The average price for a gallon of regular gasoline is $3.72. This is more than double what Americans paid for it on Barack Obama’s inauguration day.
Exploding fuel prices, along with unemployment stubbornly hovering above 8 percent for the last three years and the national debt increasing by more than $5 trillion during that same period, is one of those metrics that inevitably shapes the public’s opinion of the president. Being an election year, the president’s supporters naturally seek to deflect charges that he has anything to do with the escalating prices at the pump.
“What’s the cause?” Vermont Senator Bernie Sanders asks in a CNN.com op-ed. “Forget what you may have read about the laws of supply and demand. Oil and gas prices have almost nothing to do with economic fundamentals.” Instead, the socialist solon indicts a familiar villain. “The culprit is Wall Street. Speculators are raking in profits by gambling in the loosely regulated commodity markets for gas and oil.”
Sanders blames the deficit on Wall Street. Sanders blames the struggling economy on Wall Street. So Sanders charging Wall Street with inflating gas prices is no shock. But House Minority Leader Nancy Pelosi, House Democratic Caucus Chairman John Larson, and House Democratic Caucus Vice Chairman Xavier Becerra—Democrats, not capital “S” Socialists—have parroted Sanders’ line in recent days. So, too, have members of the Fourth Estate. Brian Williams, for instance, told viewers of NBC Nightly News last week that the issue isn’t about supply or demand, but “the problem is gas prices are largely set by commodities traders, also known these days as speculators.”
In other words, don’t blame the Obama Administration jettisoning the Keystone XL pipeline or its harebrained algae biofuel initiative for energy woes. Blame the rich white guys on Wall Street, i.e., the Republicans. Of course, socialists have been attributing the ills of the world to capitalism long before Bernie Sanders arrived on the political scene. Whether the anonymous scapegoats are “economic royalists,” “unscrupulous businessmen,” or “greedy speculators,” the indictment is always one against capitalism.
Contra Senator Sanders, the laws of supply and demand have everything to do with gasoline prices. Asking people to forget them is an invitation to indulge in a group fantasy. But the laws of supply and demand don’t just concern the petrol half of the equation. A transaction at your local Exxon or Sunoco involves gasoline going into your car, and your money going into the service station’s cash register. Overlooked is this currency half of the exchange. Supply and demand affects price at both ends of the trade, oil and money.

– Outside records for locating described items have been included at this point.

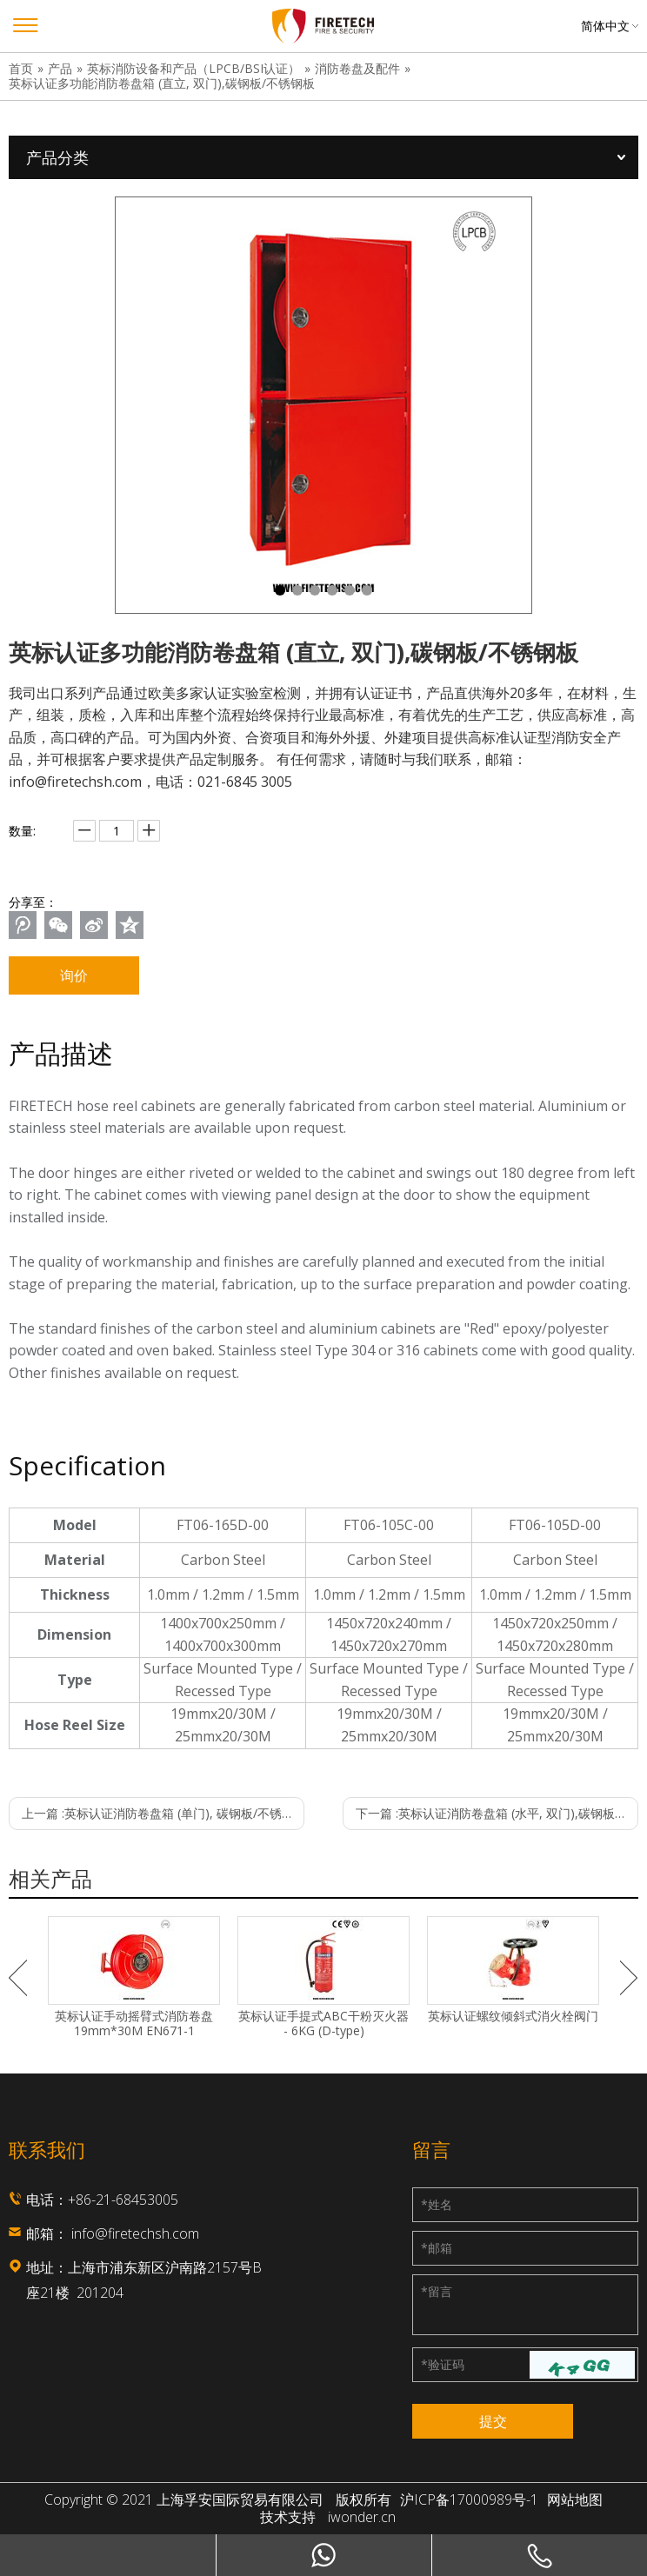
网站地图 (575, 2500)
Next (629, 1978)
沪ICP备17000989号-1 (469, 2500)
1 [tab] (280, 590)
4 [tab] (332, 590)
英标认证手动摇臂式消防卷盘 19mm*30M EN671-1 (134, 2024)
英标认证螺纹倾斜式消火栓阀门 (513, 2016)
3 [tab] (315, 590)
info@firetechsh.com (135, 2233)
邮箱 (436, 2248)
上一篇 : (163, 1813)
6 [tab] (367, 590)
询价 (74, 975)
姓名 (436, 2204)
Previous (18, 1978)
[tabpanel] (323, 405)
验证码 (442, 2364)
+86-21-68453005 (123, 2199)
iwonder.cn (362, 2517)
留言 (436, 2291)
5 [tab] (349, 590)
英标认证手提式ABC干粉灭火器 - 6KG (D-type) (323, 2024)
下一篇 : (497, 1813)
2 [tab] (297, 590)
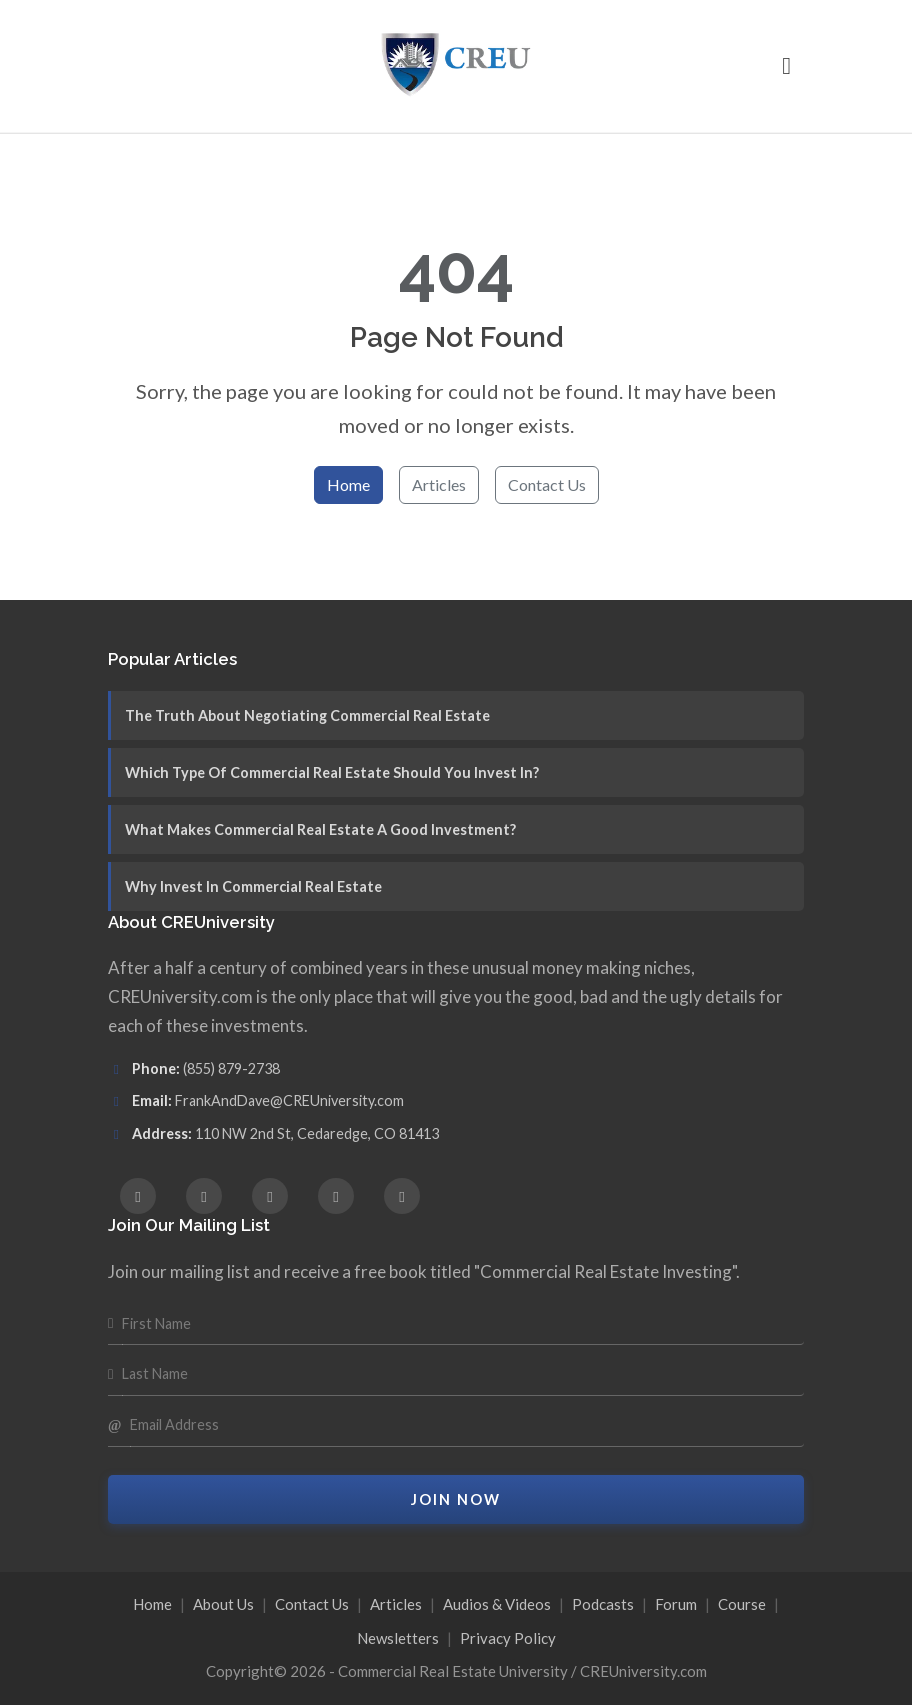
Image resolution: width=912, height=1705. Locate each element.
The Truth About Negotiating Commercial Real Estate (307, 715)
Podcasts (603, 1604)
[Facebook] (138, 1196)
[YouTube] (402, 1196)
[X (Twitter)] (270, 1196)
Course (742, 1604)
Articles (396, 1604)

Since the economic collapse of 2008, the Federal Reserve has more than tripled the money supply. This deliberate policy of inflating the currency predated the Obama presidency. But Obama-endorsed schemes such as quantitative easing—the Fed essentially creating vast amounts of money to pay for government operations—have exacerbated inflation.
A better way to think about increased fuel burdens is to grasp that it’s not necessarily the gasoline that is more expensive. It’s that our dollars are worth less than they once were. Money, like widgets, bananas, labor, or any other commodity, is susceptible to the laws of supply and demand. Flood the market with labor, and labor becomes cheaper. Flood the market with blue jeans, and blue jeans become cheaper. Flood the market with dollars, and dollars similarly become cheaper.
A consequence of running huge deficits is to either raise taxes, cut spending, or print money. Barack Obama hasn’t increased the top marginal income tax rate or slashed government spending as he promised. His Federal Reserve has rapidly expanded the money supply. Devaluing currency necessarily escalates the prices of goods purchased with currency. It’s not speculators increasing the price of a gallon of milk, an ounce of gold, or a semester’s tuition. It is, in large part, monetary policy that has done this.
By law, service station owners aren’t allowed to inflate the gasoline supply. But unscrupulous proprietors prime their pumps in just this way. The punishment for diluting petroleum with water or other additives often involves heavy fines and temporary closure of service stations. Just this December, New Jersey cited fourteen stations with selling gas containing octane levels less than advertised. What the government forbids at gas stations is a matter of practice at the Federal Reserve, where they constantly tinker with the value of the dollar. Enforcing honest weights and measures is a legitimate function of the state that the state enforces on everyone but itself.
In the 2008 campaign, Barack Obama faulted the Bush Administration’s energy policies for rising gas prices. He claimed that expensive fuel was proof of “Washington’s failure to lead on energy,” which transformed a “middle-class squeeze into a devastating vise-grip for millions of Americans.”
It wasn’t about speculators then. It’s not about them now, either.